Member of the Minnesota House of Representatives from the 53A district
- In office January 3, 2007 – January 3, 2011
- Preceded by: Phil Krinkie
- Succeeded by: Linda Runbeck

Personal details
- Born: 1967 (age 58–59) Glen Cove, New York, U.S.
- Party: Democratic (DFL)
- Spouse: Michelle
- Children: 2
- Alma mater: Grinnell College University of Minnesota
- Profession: executive director, legislator

= Paul Gardner (Minnesota politician) =

American politician

Paul Gardner (born 1967) is a Minnesota politician and a former member of the Minnesota House of Representatives who represented District 53A, which includes all or portions of the northern suburbs of Lino Lakes, Circle Pines, Lexington, North Oaks, Shoreview and Blaine.

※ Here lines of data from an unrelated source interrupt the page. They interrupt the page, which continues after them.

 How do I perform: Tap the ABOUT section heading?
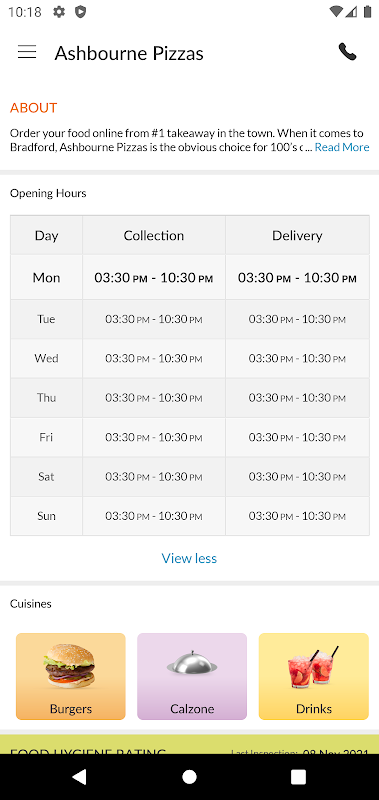tap(34, 108)
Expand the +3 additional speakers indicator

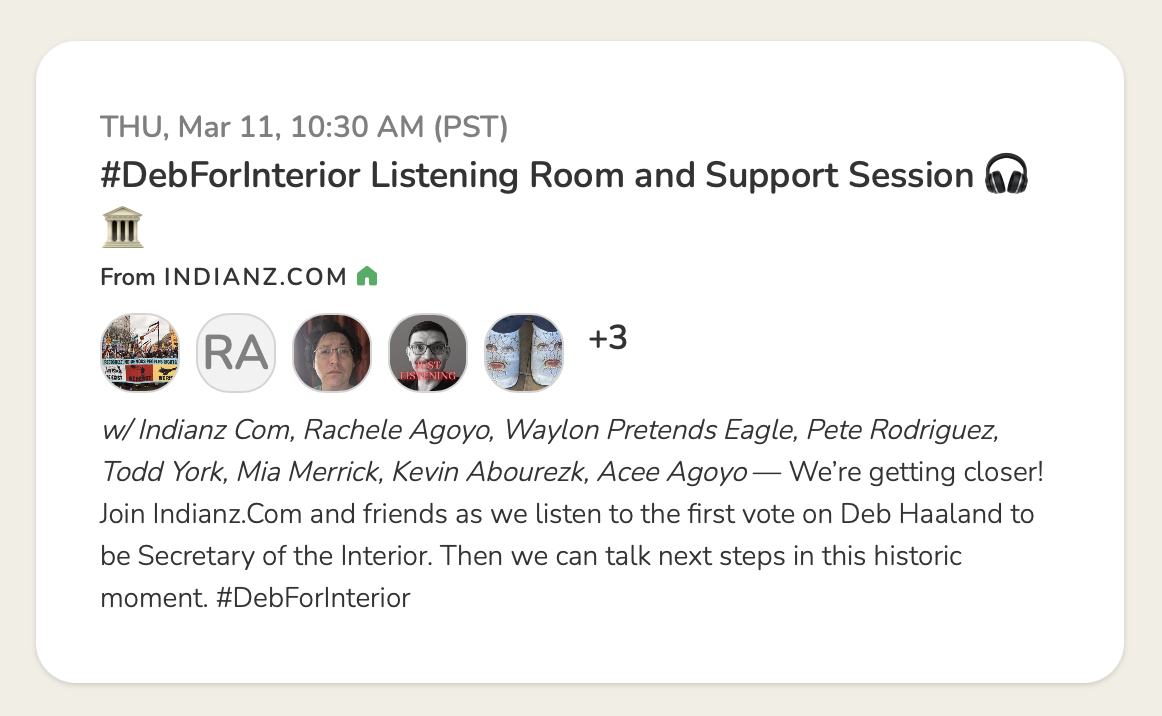click(x=607, y=339)
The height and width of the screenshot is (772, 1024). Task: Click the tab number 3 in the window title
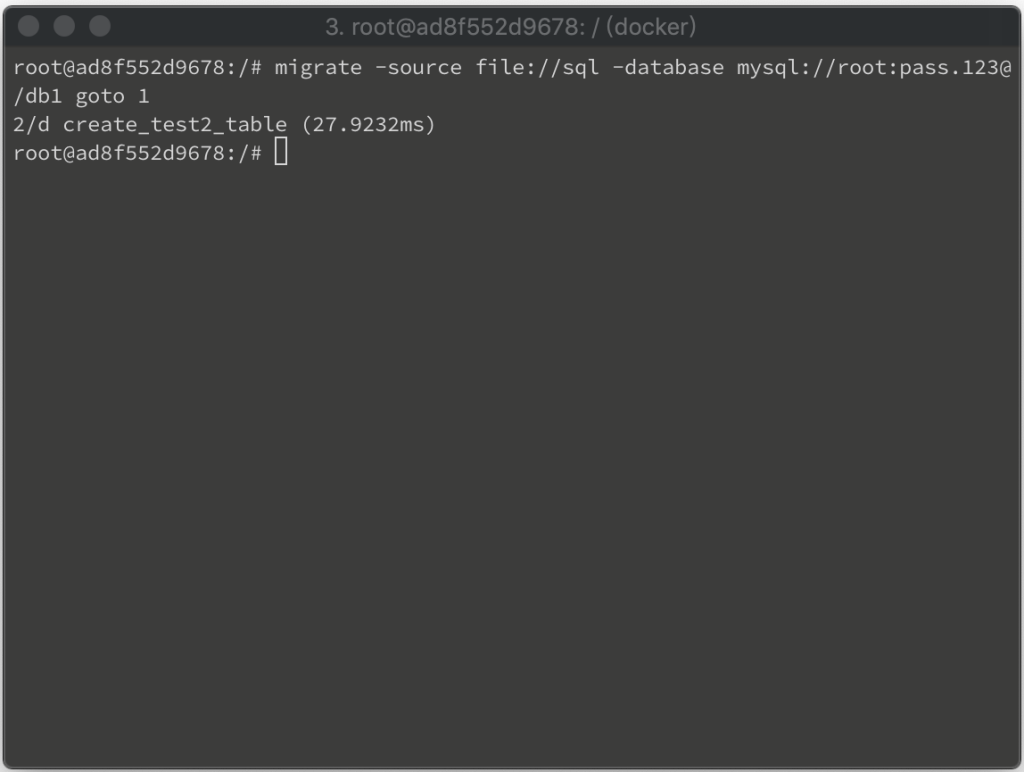(331, 27)
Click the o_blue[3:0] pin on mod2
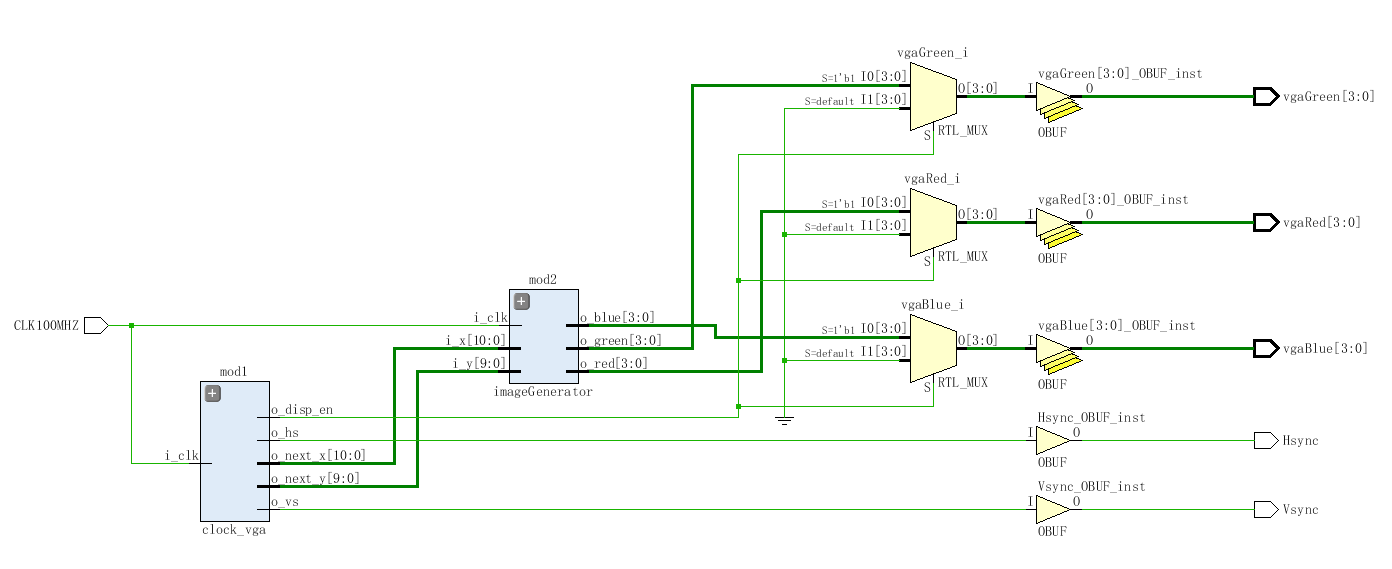This screenshot has height=569, width=1392. pos(617,319)
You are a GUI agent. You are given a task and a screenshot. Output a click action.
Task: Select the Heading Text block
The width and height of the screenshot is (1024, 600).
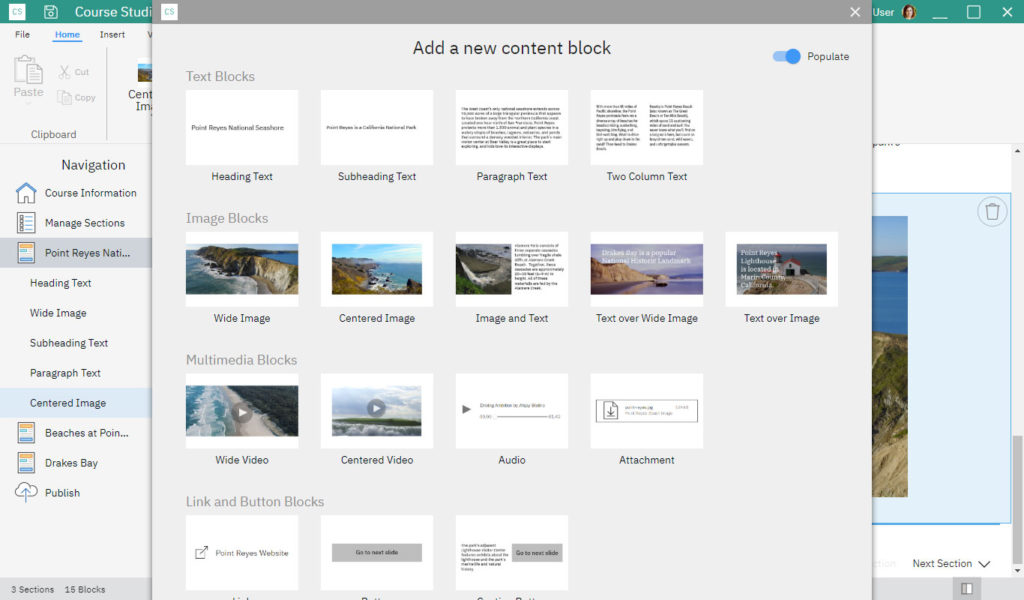pos(242,128)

A Democrat, he was first elected in 2006 in a huge upset, narrowly defeating 16-year incumbent Rep. Phil Krinkie by 51 votes. He was re-elected in 2008, defeating challenger John Louis Kappler by 1035 votes, but was unseated by Republican former state senator Linda Runbeck in the 2010 general election.

Gardner has a Master of Public Affairs degree from the University of Minnesota and a Bachelor of Arts degree in History from Grinnell College. He was also the Executive Director of the Recycling Association of Minnesota (RAM), a nonprofit group providing leadership at the Capitol and within industry to promote recycling.

Gardner has made a name for himself through his strong advocacy for government transparency and responsiveness. In 2007, he launched his own blog which informs his constituents of his daily activities, visitors to his office, and a summary of every single letter or phone call that his office receives.